[Exercise 1]
According to the article about the Wingman Birdz and Brewz restaurant, what degree did Brendon Mendoza earn at Washington State University, and in what year?
[Exercise 2]
Summarize the article about the Wingman Birdz and Brewz restaurant in two sentences.
[Exercise 3]
Continue the article about the Wingman Birdz and Brewz restaurant from its final sentence.

[Passage for review]
══════
WALLA WALLA, Wash. – When Brendon Mendoza was putting together a loan application to finance Wingman Birdz and Brewz on Main Street in Walla Walla, the financial projections were solid.
What he needed, said Joe Jacobs, his Washington Small Business Development Center (SBDC) business advisor, was a story to go with the numbers.
Fortunately, he had a good one.
WSU hospitality graduate
Mendoza’s first job in food service was as a busser at the Walla Walla Country Club in the 1990s. A self-described quiet, shy kid, he came into his own working among the other bussers, servers, kitchen staff and customers.
“It was pretty easy to make people happy,” he said, “and that’s what I wanted to do.”
After graduating from Walla Walla High School, he headed to Walla Walla Community College and Washington State University, earned a degree in hospitality business management in 2002 and went on to a 12-year career with Olive Garden restaurants. He worked as a manager, regional manager, senior financial analyst and finally director of operations, relocating to southern California, Las Vegas, Denver and then to Austin, Texas along the way.
One night in early 2014, Mendoza’s mother mentioned in a telephone conversation that the restaurant in the family-owned building at 230 E. Main St. in Walla Walla had closed and they were looking for a new tenant.
“I guess I was starting to get homesick,” Mendoza said, because after hanging up with his mother, he turned to his wife, Lacey, and asked, “What do you think about moving back to Walla Walla?”
He stayed up most of the night creating a business plan for a high-energy restaurant with chicken wings, burgers and beer, and he presented it to his parents the next day.
The deal included their 4-year-old granddaughter, Tessa, moving to Washington state, so they were in.
Staying on track with business plan
This first business plan is rough, Mendoza told his parents, and financing would be needed. His parents suggested they self-finance the venture, but Mendoza was adamant that they needed enough capital to do it right.
That’s where the SBDC’s Jacobs came in. He helped Mendoza put together a successful loan application with Baker Boyer; perhaps more important, Jacobs helped Mendoza turn his well-researched business plan into a true blueprint for what he wanted to build.
══════
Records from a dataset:
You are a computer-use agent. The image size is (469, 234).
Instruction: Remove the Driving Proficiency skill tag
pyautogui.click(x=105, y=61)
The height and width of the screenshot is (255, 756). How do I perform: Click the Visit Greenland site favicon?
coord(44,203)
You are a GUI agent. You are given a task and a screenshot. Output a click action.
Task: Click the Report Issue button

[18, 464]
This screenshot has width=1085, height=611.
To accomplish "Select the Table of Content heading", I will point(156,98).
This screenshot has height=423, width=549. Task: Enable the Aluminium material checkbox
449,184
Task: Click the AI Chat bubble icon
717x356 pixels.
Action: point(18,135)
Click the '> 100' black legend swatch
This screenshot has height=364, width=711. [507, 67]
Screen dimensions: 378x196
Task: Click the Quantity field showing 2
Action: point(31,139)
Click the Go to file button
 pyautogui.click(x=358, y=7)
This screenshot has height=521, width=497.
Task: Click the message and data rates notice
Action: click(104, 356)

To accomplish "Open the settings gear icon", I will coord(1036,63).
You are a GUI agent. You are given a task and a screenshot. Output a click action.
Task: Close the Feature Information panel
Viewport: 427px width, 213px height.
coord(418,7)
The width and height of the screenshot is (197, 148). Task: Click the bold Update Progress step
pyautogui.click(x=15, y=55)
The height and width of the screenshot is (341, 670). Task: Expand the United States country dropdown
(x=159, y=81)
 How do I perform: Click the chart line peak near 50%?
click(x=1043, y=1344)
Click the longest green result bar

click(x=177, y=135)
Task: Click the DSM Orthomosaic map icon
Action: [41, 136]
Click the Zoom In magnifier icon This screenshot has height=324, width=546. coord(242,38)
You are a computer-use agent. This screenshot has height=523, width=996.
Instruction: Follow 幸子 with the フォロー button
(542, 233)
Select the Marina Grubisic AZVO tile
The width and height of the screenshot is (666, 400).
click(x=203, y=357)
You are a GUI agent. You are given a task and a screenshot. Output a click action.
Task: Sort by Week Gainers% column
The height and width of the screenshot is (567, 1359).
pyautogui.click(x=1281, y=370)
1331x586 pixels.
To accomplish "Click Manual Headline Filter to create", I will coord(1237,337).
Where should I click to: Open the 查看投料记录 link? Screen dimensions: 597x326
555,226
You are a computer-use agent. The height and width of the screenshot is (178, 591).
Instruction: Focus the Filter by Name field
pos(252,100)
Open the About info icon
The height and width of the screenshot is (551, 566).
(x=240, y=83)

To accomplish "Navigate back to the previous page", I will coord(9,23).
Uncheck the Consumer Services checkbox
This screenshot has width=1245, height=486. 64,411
══════
[Reply 1]
A degree in hospitality business management, in 2002.

[Reply 2]
After a 12-year career with Olive Garden restaurants, Brendon Mendoza learned that the restaurant in his family's building at 230 E. Main St. in Walla Walla had closed, and he drafted a business plan for a wings, burgers and beer restaurant that his parents agreed to. Washington SBDC business advisor Joe Jacobs helped him put together a successful loan application with Baker Boyer and turn the plan into a true blueprint for what he wanted to build.

[Reply 3]
Jacobs is one of more than two dozen SBDC certified business advisors in Washington who meet with people who want to start, grow or transition a business. Advisors establish a scope of work with clients that can entail multiple meetings over many weeks, months or years. SBDC advising is both confidential and provided at no cost to the client.
The Washington SBDC (http://www.wsbdc.org) is supported by Washington State University and the U.S. Small Business Administration. The SBDC center in Walla Walla receives additional funding from a dozen community stakeholders whose support is coordinated by the Walla Walla Downtown Foundation.
Build-out of the restaurant took more time and money than he expected, Mendoza said, “but the business plan was a living document and I could always use the plan to get back on track.”
Despite unexpected delays, Wingman Birdz and Brewz (http://www.wingmanbirdz.com/) opened before Thanksgiving 2014.
Employee and customer experiences important
At Olive Garden, Mendoza said, an expert – in payroll, kitchen repair, procurement or whatever – was always a phone call away. But now it’s all on him, which isn’t a bad thing. The biggest part of his job is managing 36 employees.
One of the (many) lessons from Olive Garden, he said, is that the guest experience cannot exceed the employee experience. He tries to treat his employees well and sets high expectations for customer service as well.
Mendoza said he still enjoys the feeling of making people happy, and he’s thrilled to be the owner of a 92-seat restaurant in one of the best small towns in America.
“There’s no community like Walla Walla,” he said. “We’ve looked.”